Dès les premières lignes d’Été de Tom Reisen, il est clair que le lecteur se trouve devant un livre d’une beauté rare. Tom Reisen n’est pas un chercheur de mots, au contraire, la poésie a lieu dès que sa plume répand son encre sur la feuille. Ainsi, Été n’est pas un de ces livres qui s’interrogent stérilement sur les moyens et les possibilités de la littérature, car l’écriture chez Tom Reisen est un désir, et même un désir de désir.

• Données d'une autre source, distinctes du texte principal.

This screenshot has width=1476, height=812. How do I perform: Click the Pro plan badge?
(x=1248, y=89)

Le désir et l’expérience sont les prémices de la quête, ils naissent sous la plume, ils doivent être mis en langage pour prétendre à une quelconque existence. Mais faire coïncider désir et écriture n’est pas une mince affaire. Été constitue un témoignage poignant de cette recherche qui est le point de départ de toute poésie. Cette quête correspond à une situation dans l’espace et le temps. Dans un espace précis parsemé de taches de rêve et de souvenir et un temps dans lequel le futur cesse de s’abolir dans le passé, un présent intense donc, « l’intersection de l’ordonnée. »

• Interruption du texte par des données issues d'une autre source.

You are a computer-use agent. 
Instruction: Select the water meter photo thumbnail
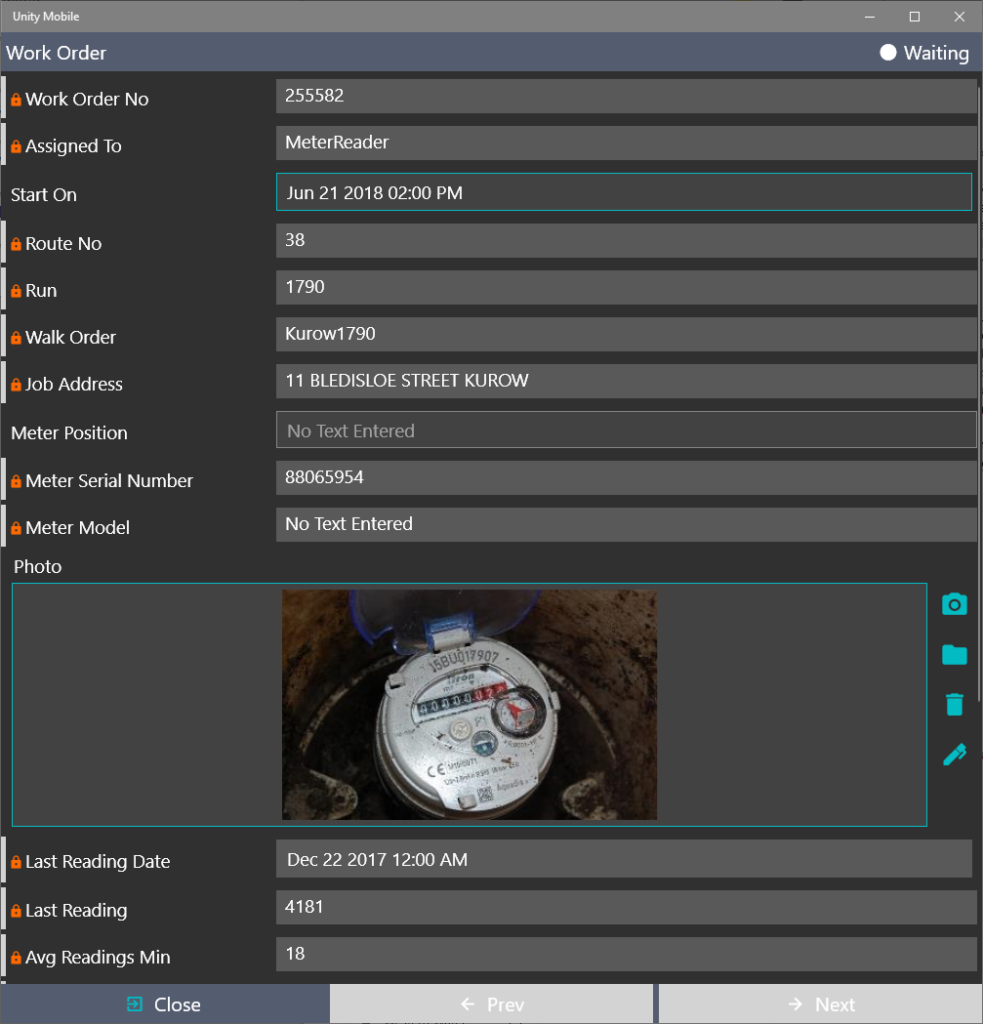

L’été est une image d’un calme absolu et d’une solitude profonde, « un saison vacante : lumière qui tombe perpendiculaire et ramasse les choses dans leur unité. Saison lucide, cénobitique, sans ombres et sans conforts. La vérité est dans le Sud. »
L’analogie entre la lumière et la vérité est vieille comme le monde, mais Tom Reisen n’est pas un idéaliste qui s ’abîme dans la quête d’un absolu inatteignable. La vérité c’est la quête, le voyage. Une recherche continue dont le voyage devient l’image de prédilection. Une invitation au voyage à chaque fois renouvelée par le désir qui fait miroiter son charme captieux à un point indéterminé de l’horizon, parce que « le désir est un leurre ainsi que son apaisement. »

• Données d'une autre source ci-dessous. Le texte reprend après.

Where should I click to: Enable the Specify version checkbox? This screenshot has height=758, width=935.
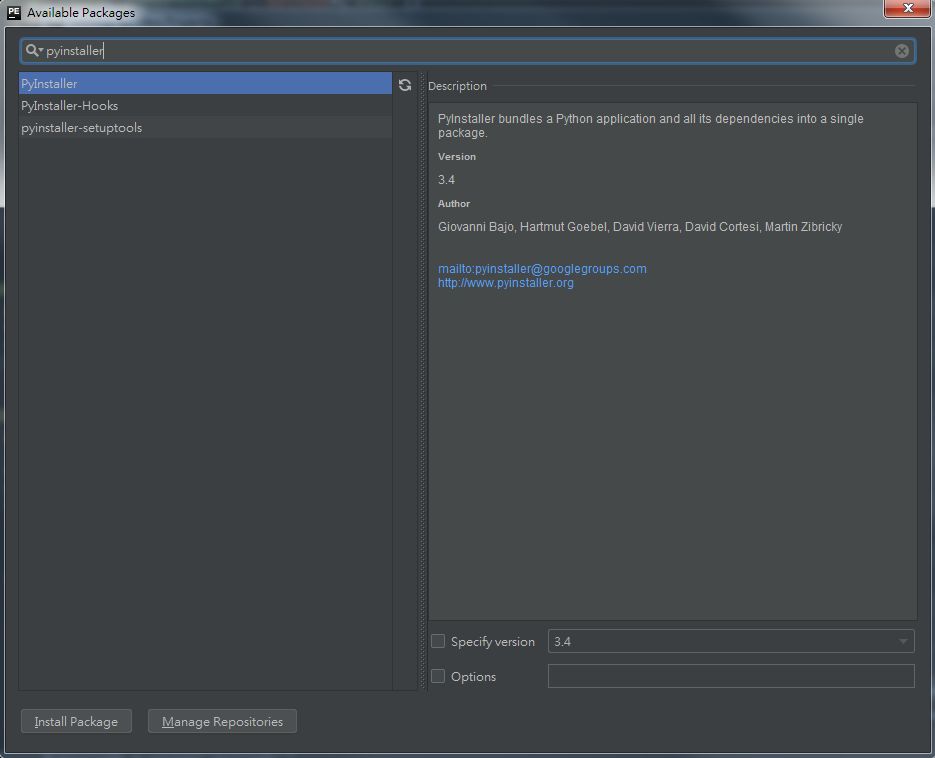(438, 642)
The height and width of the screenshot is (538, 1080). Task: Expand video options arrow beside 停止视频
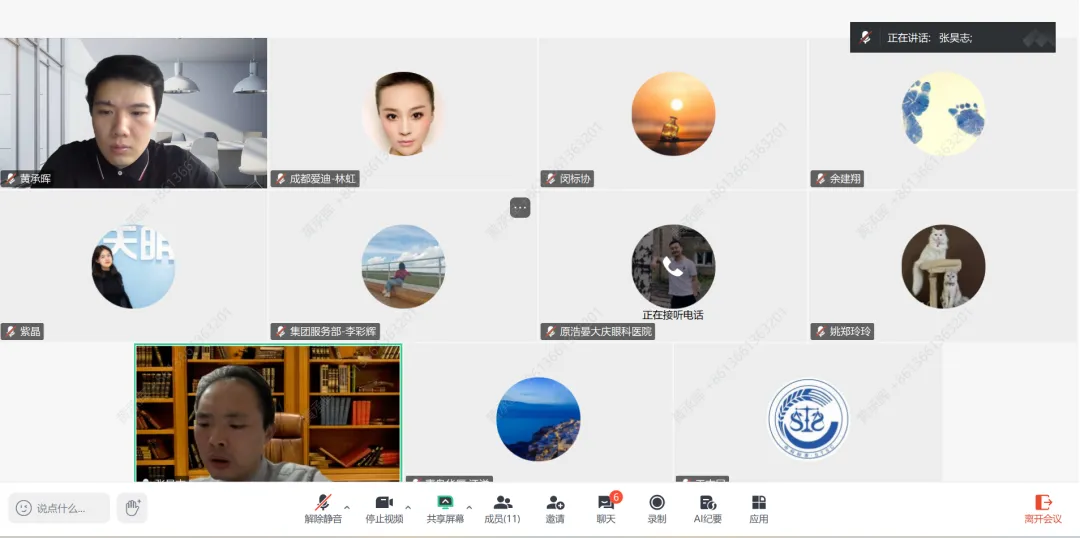click(408, 507)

Cette pensée lucide est la pierre d’achoppement. En effet, si la recherche s’y arrête, la poésie n’aura pas lieu : « Il faut un entêtement singulier pour ne pas voir que le Livre dans sa vérité n’est que le récit de sa pénurie. Sa beauté même n’est que quasi stérilité et sécheresse. Tout le contraire d’une terre prodigue, ce sont les cultures gagnées sur le désert. Les alluvions et les progénitures ici tiennent du miracle. » Ce miracle qui naît de la misère, c’est la poésie et Été en est la preuve irréfutable.
Les illustrations de Thomas Diot accompagnent magnifiquement le texte. Ce sont des brûlures et des fulgurations en rouge et jaune qui harmonisent avec les paroles ignifères de Tom Reisen. Les couleurs s’estompent face à la vérité cruelle qui anime le poète mais elles deviennent vigoureuses quand le souffle de la parole est en diapason avec l’instant même où le texte ouvre une brèche dans le temps qui réduit tout à l’absurde. La peinture et la poésie se complètent et s’amplifient, comme les voix dans une fugue qui s’élève en spirale tel un orage d’été.